Where are macrophage-tropic viruses?
© Swanstrom et al; licensee BioMed Central Ltd. 2010
Published: 04 November 2010
Eradication strategies must consider all cellular sources of virus. During the course of infection, HIV-1 can evolve to acquire new cell tropism. We have examined virus in blood and cerebral spinal fluid to identify virus capable of infecting macrophages.
Viral env genes were amplified by PCR using limiting template dilution. The amplicons were sequenced and a subset was cloned into an expression vector. The cloned env genes were used to create pseudotyped virus that was then tested for entry into Affinofile cells expressing high and low levels of CD4.

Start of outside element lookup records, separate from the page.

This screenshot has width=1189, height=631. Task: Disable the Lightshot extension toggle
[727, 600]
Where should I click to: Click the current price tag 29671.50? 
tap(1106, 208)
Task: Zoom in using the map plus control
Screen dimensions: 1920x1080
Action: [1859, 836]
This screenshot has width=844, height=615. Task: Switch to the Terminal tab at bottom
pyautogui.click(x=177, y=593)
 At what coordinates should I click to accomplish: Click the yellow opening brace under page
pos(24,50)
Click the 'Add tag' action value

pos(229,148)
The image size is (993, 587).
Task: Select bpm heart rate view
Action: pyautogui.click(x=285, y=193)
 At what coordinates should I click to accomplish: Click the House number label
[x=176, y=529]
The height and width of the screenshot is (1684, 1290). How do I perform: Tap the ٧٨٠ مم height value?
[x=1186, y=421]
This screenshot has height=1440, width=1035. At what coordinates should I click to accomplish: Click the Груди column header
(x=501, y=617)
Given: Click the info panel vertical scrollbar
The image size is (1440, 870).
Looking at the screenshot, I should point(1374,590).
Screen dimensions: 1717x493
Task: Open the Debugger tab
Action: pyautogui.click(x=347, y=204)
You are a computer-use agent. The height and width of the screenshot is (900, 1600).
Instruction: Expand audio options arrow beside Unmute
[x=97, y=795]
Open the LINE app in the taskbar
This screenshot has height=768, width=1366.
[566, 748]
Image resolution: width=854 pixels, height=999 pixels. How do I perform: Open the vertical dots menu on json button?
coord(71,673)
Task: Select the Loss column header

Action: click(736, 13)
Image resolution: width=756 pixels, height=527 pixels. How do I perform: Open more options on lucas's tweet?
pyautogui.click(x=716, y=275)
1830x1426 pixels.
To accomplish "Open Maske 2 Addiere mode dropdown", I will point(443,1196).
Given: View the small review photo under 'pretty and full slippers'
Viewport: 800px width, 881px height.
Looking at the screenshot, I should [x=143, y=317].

We examined virus in blood and CSF in eight subjects with advanced HIV disease and with neurocognitive involvement. All eight subjects had highly compartmentalized virus in comparing blood and CSF. In half of the subjects, the virus decayed rapidly in blood and CSF when therapy was initiated, and all env genes tested could infect cells only when there were high levels of CD4, both features indicative of infection of activated T cells in both the blood and central nervous system (CNS). In the other half of the subjects, virus decayed slowly in the CSF, but rapidly in the blood with the initiation of therapy, and the virus in the CSF could infect cells with low levels of CD4, indicative of the presence of macrophage-tropic virus in the CNS. However, the majority of the virus in the blood retained the requirement for high levels of CD4 for infection.
Macrophage-tropic viruses evolve late in disease and are compartmentalized in the CNS and perhaps elsewhere. They are produced from cells with a long half-life compared with activated T cells. Finally, they are poorly represented in the blood, even when they predominate in the CNS.